**DATA EXTRACT**.

*** Block opens ***

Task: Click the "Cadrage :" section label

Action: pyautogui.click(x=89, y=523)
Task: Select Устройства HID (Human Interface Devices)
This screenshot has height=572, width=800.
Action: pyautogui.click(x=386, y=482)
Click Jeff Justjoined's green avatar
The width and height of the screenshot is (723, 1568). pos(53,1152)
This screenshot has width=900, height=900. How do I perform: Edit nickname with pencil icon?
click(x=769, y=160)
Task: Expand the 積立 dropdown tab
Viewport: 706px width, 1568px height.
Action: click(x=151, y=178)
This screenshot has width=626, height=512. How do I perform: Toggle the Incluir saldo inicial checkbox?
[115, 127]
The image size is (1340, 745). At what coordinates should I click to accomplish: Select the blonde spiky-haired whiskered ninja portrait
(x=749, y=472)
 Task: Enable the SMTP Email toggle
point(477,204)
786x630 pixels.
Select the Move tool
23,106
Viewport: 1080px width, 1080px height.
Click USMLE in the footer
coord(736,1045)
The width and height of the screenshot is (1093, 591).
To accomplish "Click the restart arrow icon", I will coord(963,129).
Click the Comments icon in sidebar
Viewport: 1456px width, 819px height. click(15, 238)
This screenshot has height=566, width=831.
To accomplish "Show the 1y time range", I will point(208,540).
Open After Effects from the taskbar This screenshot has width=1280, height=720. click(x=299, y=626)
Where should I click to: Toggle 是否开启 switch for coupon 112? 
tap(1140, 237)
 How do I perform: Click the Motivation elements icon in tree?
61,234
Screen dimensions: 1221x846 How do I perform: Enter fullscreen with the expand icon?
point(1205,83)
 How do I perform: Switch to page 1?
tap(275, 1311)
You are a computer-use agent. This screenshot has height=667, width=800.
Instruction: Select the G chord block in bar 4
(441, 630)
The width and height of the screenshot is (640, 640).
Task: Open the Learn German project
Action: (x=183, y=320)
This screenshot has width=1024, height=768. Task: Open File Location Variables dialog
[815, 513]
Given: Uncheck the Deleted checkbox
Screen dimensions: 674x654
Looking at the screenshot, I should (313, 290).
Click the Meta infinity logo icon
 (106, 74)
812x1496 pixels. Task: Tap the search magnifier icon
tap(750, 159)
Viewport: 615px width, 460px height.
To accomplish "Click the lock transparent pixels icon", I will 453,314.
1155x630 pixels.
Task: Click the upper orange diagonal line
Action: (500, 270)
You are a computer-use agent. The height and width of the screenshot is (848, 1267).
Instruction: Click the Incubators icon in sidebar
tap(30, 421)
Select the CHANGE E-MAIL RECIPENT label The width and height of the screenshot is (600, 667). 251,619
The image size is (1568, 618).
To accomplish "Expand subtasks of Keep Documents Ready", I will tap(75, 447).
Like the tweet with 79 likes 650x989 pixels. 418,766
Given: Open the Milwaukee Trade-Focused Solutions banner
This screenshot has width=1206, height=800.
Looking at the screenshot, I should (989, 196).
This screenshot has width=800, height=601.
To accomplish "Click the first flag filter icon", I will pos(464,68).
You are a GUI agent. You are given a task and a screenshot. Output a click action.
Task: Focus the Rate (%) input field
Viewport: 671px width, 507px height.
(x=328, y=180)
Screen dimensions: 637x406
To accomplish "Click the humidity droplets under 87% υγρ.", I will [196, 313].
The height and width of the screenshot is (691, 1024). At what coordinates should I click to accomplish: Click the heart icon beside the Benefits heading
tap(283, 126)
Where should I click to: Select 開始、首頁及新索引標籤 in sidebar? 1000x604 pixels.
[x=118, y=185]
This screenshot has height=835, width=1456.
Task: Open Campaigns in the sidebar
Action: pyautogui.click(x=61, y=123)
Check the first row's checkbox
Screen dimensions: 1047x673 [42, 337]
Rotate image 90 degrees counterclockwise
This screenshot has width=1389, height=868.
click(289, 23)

*** Block closes ***

**ASSIGNMENT**. From the first line to the last, print the listing above exactly.

**SOLVED PROBLEM**.
Task: Click the "Cadrage :" section label

Action: pyautogui.click(x=89, y=523)
Task: Select Устройства HID (Human Interface Devices)
This screenshot has height=572, width=800.
Action: pyautogui.click(x=386, y=482)
Click Jeff Justjoined's green avatar
The width and height of the screenshot is (723, 1568). pos(53,1152)
This screenshot has width=900, height=900. How do I perform: Edit nickname with pencil icon?
click(x=769, y=160)
Task: Expand the 積立 dropdown tab
Viewport: 706px width, 1568px height.
Action: click(x=151, y=178)
This screenshot has width=626, height=512. How do I perform: Toggle the Incluir saldo inicial checkbox?
[115, 127]
The image size is (1340, 745). At what coordinates should I click to accomplish: Select the blonde spiky-haired whiskered ninja portrait
(x=749, y=472)
 Task: Enable the SMTP Email toggle
point(477,204)
786x630 pixels.
Select the Move tool
23,106
Viewport: 1080px width, 1080px height.
Click USMLE in the footer
coord(736,1045)
The width and height of the screenshot is (1093, 591).
To accomplish "Click the restart arrow icon", I will coord(963,129).
Click the Comments icon in sidebar
Viewport: 1456px width, 819px height. click(15, 238)
This screenshot has height=566, width=831.
To accomplish "Show the 1y time range", I will point(208,540).
Open After Effects from the taskbar This screenshot has width=1280, height=720. click(x=299, y=626)
Where should I click to: Toggle 是否开启 switch for coupon 112? 
tap(1140, 237)
 How do I perform: Click the Motivation elements icon in tree?
61,234
Screen dimensions: 1221x846 How do I perform: Enter fullscreen with the expand icon?
point(1205,83)
 How do I perform: Switch to page 1?
tap(275, 1311)
You are a computer-use agent. This screenshot has height=667, width=800.
Instruction: Select the G chord block in bar 4
(441, 630)
The width and height of the screenshot is (640, 640).
Task: Open the Learn German project
Action: (x=183, y=320)
This screenshot has width=1024, height=768. Task: Open File Location Variables dialog
[815, 513]
Given: Uncheck the Deleted checkbox
Screen dimensions: 674x654
Looking at the screenshot, I should (313, 290).
Click the Meta infinity logo icon
 (106, 74)
812x1496 pixels. Task: Tap the search magnifier icon
tap(750, 159)
Viewport: 615px width, 460px height.
To accomplish "Click the lock transparent pixels icon", I will 453,314.
1155x630 pixels.
Task: Click the upper orange diagonal line
Action: (500, 270)
You are a computer-use agent. The height and width of the screenshot is (848, 1267).
Instruction: Click the Incubators icon in sidebar
tap(30, 421)
Select the CHANGE E-MAIL RECIPENT label The width and height of the screenshot is (600, 667). 251,619
The image size is (1568, 618).
To accomplish "Expand subtasks of Keep Documents Ready", I will tap(75, 447).
Like the tweet with 79 likes 650x989 pixels. 418,766
Given: Open the Milwaukee Trade-Focused Solutions banner
This screenshot has width=1206, height=800.
Looking at the screenshot, I should (989, 196).
This screenshot has width=800, height=601.
To accomplish "Click the first flag filter icon", I will pos(464,68).
You are a GUI agent. You are given a task and a screenshot. Output a click action.
Task: Focus the Rate (%) input field
Viewport: 671px width, 507px height.
(x=328, y=180)
Screen dimensions: 637x406
To accomplish "Click the humidity droplets under 87% υγρ.", I will [196, 313].
The height and width of the screenshot is (691, 1024). At what coordinates should I click to accomplish: Click the heart icon beside the Benefits heading
tap(283, 126)
Where should I click to: Select 開始、首頁及新索引標籤 in sidebar? 1000x604 pixels.
[x=118, y=185]
This screenshot has height=835, width=1456.
Task: Open Campaigns in the sidebar
Action: pyautogui.click(x=61, y=123)
Check the first row's checkbox
Screen dimensions: 1047x673 [42, 337]
Rotate image 90 degrees counterclockwise
This screenshot has width=1389, height=868.
click(289, 23)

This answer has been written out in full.